Document text:
BEGIN
A lot of interests are playing Tootsie Fruitsie these days, and once it is played on you, as it is on Groucho, the tendancy is to take charge of the cart and do it too.
Posted by: Len Bullard | January 07, 2005 at 06:58 AM
"They believe in a different kind of incentive, just not the mercenary one that motivates Bill Gates"
I don't understand what this different kind of incentive is. The whole point of the copyright and patent systems is to give people a legally protected financial incentive.
The comparison that Bill Gates makes of open source with communism is obvious, communists also thought that you could replace the purely financial incentive with something else (love for the state, the people, whatever). As they discovered, this doesn't really work over the long term. At the end of the day people are selfish and do things in their own interest.
As a software engineer, my time and the code I produce are the things that give me value. They're my way of earning a living. If I give that out freely, then, yes, maybe the world becomes a slightly better place, but someone else can use my work without recognizing my investment/contribution to it. As the 70 years in Russia showed, that's exactly what happends.
Posted by: Leo | January 07, 2005 at 08:06 AM
It's kind of an old theme when you think about it, Dan. It's the brilliant young man who takes on the "we've always done it this way" crowd, works hard and makes good, and then one day has to look around and realize that, in order to stay on top, he has now become one of the controlling dinosaurs he once thought to rise above. And all the while, the next whiz kids are plotting to do to him what he did to the previous bunch.
Posted by: Deb | January 07, 2005 at 08:37 AM
Leo, there are many other incentives than financial ones. People volunteer their services all the time, not looking for payment (ever heard of the barn-raising or a volunteer fire department in a small town, for example?). People create art all the time without regard to payment. What's the business model for community theater? It's to enrich a community's cultural life, and to give amateur actors a way to go on stage and fulfill something in their own lives.
The open-source software folks are similarly committed to producing something valuable without direct payment to themselves. Some are making a living off it by providing ancillary services. Others do it because they believe in the principle.
To follow the logic of people like Bill Gates, we should ban voluntarism because, after all, there are companies that would sell us the services. It's an absurd notion.
What's more, Bill Gates knows that markets fail. That why he's putting so much money into his philanthropy to help improve public health, especially in the developing world where markets have not worked. I greatly admire his commitment in that area.
Posted by: Dan Gillmor | January 07, 2005 at 09:04 AM
What's interesting about your updates/response to Leo is that Bill Gates' mother Mary Gates was a wonderful volunteer [1][2] and she urged others to do likewise, both in her own family and at MSFT[3].
Taking your comments about volunteerism -- the fire department and community theater are great examples -- along with Gates' own comments about "the new communists" and the recent grunt from the Ayn Rand Institute about the evils of altruism manifested in government dollars going to tsunami relief, what a strange place we've come to. When one's motives for giving something away -- be it money or the sweat of your brow -- are questioned, we're in a mess.
1. http://www.historylink.org/essays/output.cfm?file_id=7188
2. http://seattletimes.nwsource.com/pacificnw/2003/0126/cover.html
3. http://www.bizjournals.com/seattle/stories/2002/05/20/focus1.html
Posted by: paul | January 07, 2005 at 10:43 AM
for musicians who don't want to volunteer, rather make money (mind you 90% of musicians who try not to make commercial music are actually financially incentive) I think Bill Gates would be the saviour. I wish we could realize that digital rights management system can only do good for musicians.
END
What to work on: Write the next part of the comment thread about Bill Gates and open-source software, starting after its final sentence.

Recorded data:
BEGIN
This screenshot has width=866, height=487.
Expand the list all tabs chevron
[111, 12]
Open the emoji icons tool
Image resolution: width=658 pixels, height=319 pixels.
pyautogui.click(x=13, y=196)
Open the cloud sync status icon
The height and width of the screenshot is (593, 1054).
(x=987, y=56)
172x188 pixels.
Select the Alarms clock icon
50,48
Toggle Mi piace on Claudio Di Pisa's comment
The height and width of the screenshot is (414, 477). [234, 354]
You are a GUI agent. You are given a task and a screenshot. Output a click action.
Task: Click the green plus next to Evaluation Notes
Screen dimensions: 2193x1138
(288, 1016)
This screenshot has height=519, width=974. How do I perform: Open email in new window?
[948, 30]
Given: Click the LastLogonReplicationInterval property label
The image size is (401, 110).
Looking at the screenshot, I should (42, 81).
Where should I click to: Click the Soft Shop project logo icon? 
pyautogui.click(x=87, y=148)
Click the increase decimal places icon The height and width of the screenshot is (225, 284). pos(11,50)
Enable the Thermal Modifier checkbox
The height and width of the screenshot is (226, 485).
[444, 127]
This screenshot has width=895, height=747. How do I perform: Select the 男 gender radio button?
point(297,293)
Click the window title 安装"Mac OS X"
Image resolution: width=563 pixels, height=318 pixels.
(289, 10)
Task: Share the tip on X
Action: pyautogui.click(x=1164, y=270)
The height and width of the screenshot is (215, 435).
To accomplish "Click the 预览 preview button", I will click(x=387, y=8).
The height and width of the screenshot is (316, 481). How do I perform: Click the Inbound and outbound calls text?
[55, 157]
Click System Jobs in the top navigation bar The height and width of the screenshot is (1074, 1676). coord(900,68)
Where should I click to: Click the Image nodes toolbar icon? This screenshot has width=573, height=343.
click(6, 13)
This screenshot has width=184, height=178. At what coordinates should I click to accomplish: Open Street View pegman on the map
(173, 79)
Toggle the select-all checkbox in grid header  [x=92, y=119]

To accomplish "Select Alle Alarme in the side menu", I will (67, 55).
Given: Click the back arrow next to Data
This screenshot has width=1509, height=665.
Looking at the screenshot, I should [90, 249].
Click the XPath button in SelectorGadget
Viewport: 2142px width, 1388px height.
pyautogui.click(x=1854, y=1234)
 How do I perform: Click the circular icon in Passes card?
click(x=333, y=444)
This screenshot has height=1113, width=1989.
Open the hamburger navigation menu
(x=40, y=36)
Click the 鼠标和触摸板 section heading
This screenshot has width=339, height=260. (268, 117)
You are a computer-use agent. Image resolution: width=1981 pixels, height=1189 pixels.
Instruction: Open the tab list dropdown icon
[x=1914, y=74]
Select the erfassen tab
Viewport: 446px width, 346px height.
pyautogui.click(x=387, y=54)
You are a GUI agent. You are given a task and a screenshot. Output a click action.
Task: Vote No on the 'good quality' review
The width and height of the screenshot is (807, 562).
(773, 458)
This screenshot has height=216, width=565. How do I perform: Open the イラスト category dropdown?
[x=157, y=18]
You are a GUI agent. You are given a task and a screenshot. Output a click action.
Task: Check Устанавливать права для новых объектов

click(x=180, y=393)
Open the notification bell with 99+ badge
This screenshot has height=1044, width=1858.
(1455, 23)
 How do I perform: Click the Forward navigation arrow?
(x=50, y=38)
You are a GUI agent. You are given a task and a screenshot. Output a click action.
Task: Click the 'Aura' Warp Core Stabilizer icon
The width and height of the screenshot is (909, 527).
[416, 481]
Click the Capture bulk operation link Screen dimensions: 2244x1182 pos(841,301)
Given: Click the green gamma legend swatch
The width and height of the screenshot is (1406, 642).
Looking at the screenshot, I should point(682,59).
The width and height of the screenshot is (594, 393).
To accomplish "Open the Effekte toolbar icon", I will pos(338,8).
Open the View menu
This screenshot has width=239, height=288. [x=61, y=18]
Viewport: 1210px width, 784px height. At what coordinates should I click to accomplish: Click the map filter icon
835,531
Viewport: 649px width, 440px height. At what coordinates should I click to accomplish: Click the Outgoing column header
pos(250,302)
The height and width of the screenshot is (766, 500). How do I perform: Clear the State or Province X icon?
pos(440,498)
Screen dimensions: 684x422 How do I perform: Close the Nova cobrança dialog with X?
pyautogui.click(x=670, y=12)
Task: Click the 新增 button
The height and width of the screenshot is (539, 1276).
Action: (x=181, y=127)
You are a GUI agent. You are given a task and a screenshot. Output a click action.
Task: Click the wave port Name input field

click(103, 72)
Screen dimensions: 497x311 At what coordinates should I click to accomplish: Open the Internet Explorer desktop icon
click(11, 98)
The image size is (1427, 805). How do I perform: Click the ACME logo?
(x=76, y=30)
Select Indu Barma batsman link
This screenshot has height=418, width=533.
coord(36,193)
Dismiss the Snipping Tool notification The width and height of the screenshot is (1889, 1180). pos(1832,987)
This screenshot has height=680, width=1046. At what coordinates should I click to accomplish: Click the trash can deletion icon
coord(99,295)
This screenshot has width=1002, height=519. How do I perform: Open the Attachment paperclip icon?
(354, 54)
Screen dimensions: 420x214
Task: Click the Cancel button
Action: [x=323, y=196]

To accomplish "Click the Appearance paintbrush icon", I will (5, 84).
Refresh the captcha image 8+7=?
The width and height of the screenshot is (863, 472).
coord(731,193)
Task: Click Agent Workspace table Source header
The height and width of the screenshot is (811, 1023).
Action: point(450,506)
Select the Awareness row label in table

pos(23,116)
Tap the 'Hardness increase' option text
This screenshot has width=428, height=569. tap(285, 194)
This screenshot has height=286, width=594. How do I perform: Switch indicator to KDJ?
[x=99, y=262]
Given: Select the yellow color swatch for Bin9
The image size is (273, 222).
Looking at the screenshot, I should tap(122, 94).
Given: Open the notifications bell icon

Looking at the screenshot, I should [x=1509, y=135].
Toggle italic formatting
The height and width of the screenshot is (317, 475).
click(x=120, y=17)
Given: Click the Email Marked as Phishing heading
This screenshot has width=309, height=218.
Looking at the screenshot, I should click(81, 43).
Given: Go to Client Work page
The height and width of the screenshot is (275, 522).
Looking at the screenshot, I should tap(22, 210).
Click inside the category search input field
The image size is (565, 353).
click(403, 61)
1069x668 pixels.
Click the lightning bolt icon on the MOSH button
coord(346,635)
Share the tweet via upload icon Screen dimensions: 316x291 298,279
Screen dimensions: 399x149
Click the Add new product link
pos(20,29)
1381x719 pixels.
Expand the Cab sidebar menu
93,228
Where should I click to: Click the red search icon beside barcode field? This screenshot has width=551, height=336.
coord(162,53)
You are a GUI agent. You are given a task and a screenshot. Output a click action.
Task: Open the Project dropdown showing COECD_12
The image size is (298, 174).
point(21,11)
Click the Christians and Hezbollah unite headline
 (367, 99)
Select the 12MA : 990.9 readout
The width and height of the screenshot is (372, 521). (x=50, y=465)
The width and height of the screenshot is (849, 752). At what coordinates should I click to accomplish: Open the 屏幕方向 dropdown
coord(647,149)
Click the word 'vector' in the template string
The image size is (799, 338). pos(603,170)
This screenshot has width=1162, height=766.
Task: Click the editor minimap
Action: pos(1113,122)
END
Reply:
Ipod's coolness seem to have brought a major delusion to everyone.
all others who share their music for free are musicians with a daily job.
Posted by: turgan | January 07, 2005 at 11:26 AM
"To follow the logic of people like Bill Gates, we should ban voluntarism"
There's nothing about the defense of property rights that remotely suggests banning voluntary software projects. That anachronistic "capitalism = slavery" Marxist notion is what's a pure lie.
"we also want a system that balances the rights of creators with the rights and needs of the larger society"
Translation: you want to restrict individual rights for the benefit of "larger society". Since you're talking about restricting my rights too, I take this personally and I'd like to suggest you go shove it.
Posted by: Brad Williams | January 07, 2005 at 11:30 AM
Actually I think there is a libertarian argument that copyright is a form of government mandated monopoly. This destroys the ability of individuals to make private law contracts, between, say an artist and a consumer.
This is another one of those arguments where name calling and the right/left dichotomy breaks down.
Posted by: tim | January 07, 2005 at 12:15 PM
Brad, copyright itself restricts the rights of individuals by granting a state-enforced monopoly to the author. These monopolies were never intended to be perpetual, but time-limited. The current situation where existing copyrights are being extended again and again with no concommitant benefit to the public (supposedly represented by the state in this deal) is removing incentives to continue creating, and is also raising ever-higher barriers to new creativity.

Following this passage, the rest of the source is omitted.